Uma das testemunhas desse processo de mudança foi Edivaldo Ribeiro, que trabalha no ramo há 39 anos. Ele lembra que foi promovido na época. “Fui convidado para ser inspetor de operações, participar do simulador, ser treinador para a capacitação dos demais maquinistas da empresa. A ferrovia é uma paixão, significa tudo para mim”, afirmou. Atualmente, o Brasil tem mais de 30 mil quilômetros de ferrovias, conectando o campo e a indústria aos portos. Cerca de 20% da movimentação de cargas no país passa pelas ferrovias e quase 80% desse fluxo corresponde ao transporte de minério de ferro. Em segundo lugar, estão os produtos agrícolas. As principais ferrovias brasileiras, em termos de movimentação de carga são a Estrada de Ferro Carajás, nos Estados do Pará e Maranhão, e a Estrada de Ferro Vitória-Minas, em Minas Gerais e Espírito Santo. Por elas, passa boa parte do minério produzido no país, embora também sejam usadas para o transporte de passageiros. Já a Malha Ferroviária Paulista e a Malha Norte formam, juntas, o principal corredor de exportação do agronegócio.

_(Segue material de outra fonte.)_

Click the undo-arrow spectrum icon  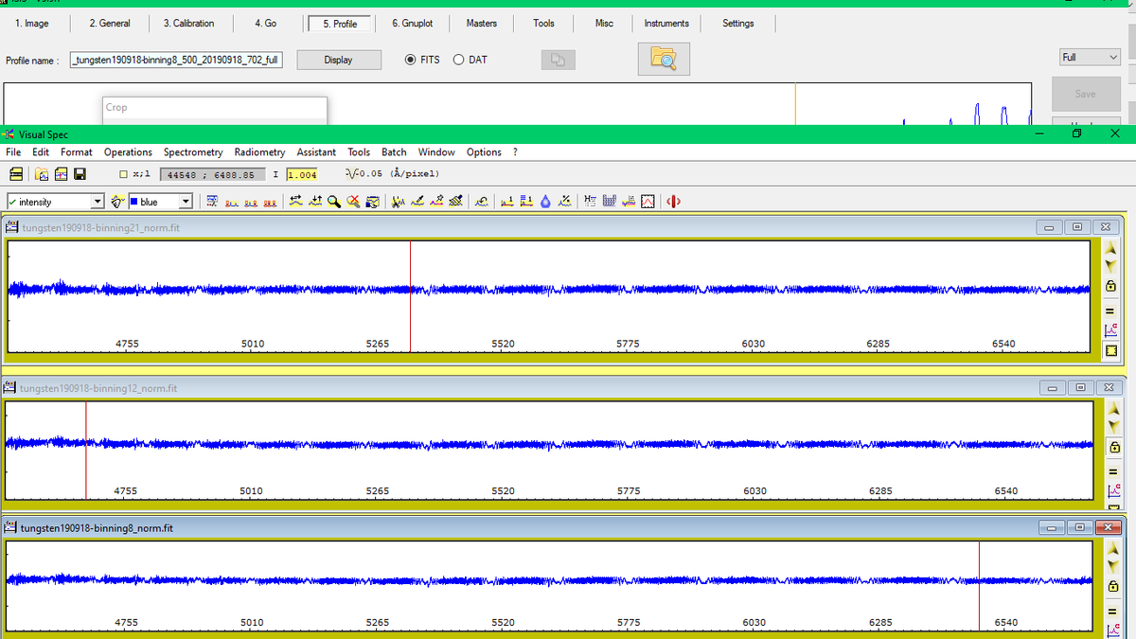pos(481,201)
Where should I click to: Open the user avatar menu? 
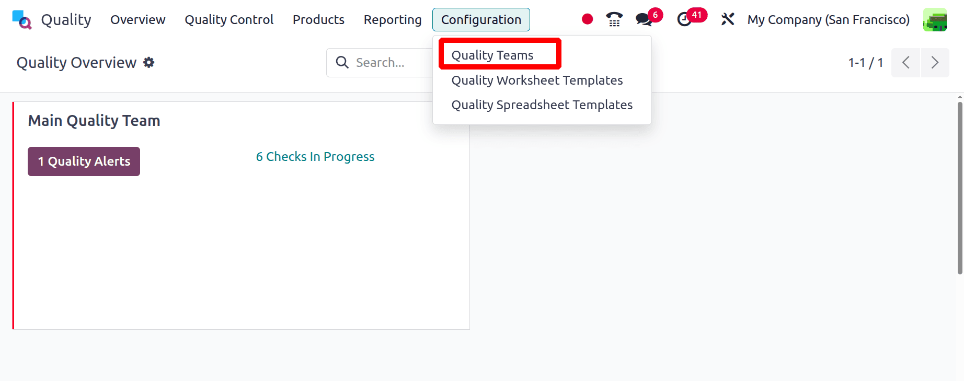935,19
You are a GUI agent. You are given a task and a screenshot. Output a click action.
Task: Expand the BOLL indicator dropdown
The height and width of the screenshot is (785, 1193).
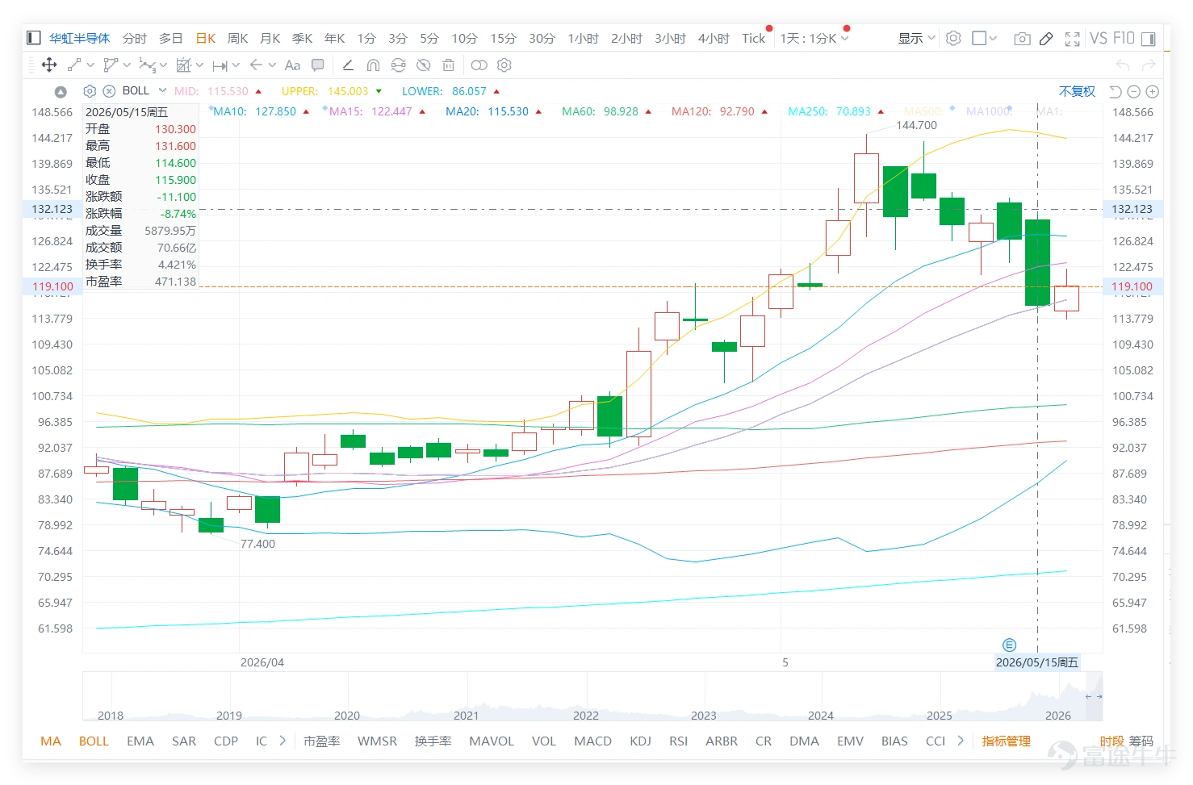(x=162, y=90)
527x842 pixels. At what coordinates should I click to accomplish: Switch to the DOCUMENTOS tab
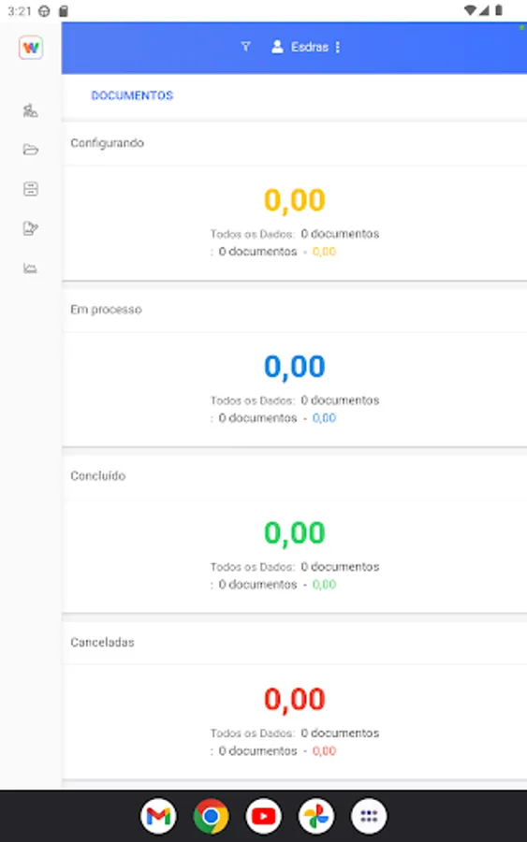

No Estado de São Paulo, o transporte ferroviário de cargas operado pela concessionária MRS Logística divide trechos da malha com a CPTM, a Companhia Paulista de Trens Metropolitanos, responsável pelo transporte público urbano. Nas linhas compartilhadas, o escoamento de mercadorias fica restrito aos horários de menor movimentação de passageiros, geralmente durante a madrugada ou no período de almoço. Para acabar com as restrições de tráfego da concessionária e até mesmo trazer mais segurança à operação ferroviária, a empresa planeja investir na construção de uma linha exclusiva para transporte de cargas. Além da ampliação das ferrovias, a expectativa é que a previsão de novos investimentos contemplem melhorias no setor. Hoje, pelo menos um terço da malha ferroviária brasileira está subutilizada ou abandonada.

O diretor-geral da Agência Nacional de Transportes Terrestres, Rafael Vitale, aposta na aprovação do Marco Legal das Ferrovias no Congresso para acelerar o processo de modernização do setor. “Já são 19 solicitações de pedidos de novas ferrovias, que juntas, se todas elas forem realmente autorizadas, construídas e começarem a movimentar, serão mais de 5 mil quilômetros de ferrovias novas no Brasil e investimentos que já estão se aproximando a R$ 100 bilhões”, afirmou. Também há previsão de investimentos na ampliação da malha voltada para o transporte de passageiros. O governo de São Paulo prevê um Trem Intercidades para ligar Campinas à capital, com uma estação em Jundiaí. O investimento previsto é de R$ 7,5 bilhões e a expectativa é atender até 59 mil pessoas por dia até 2050.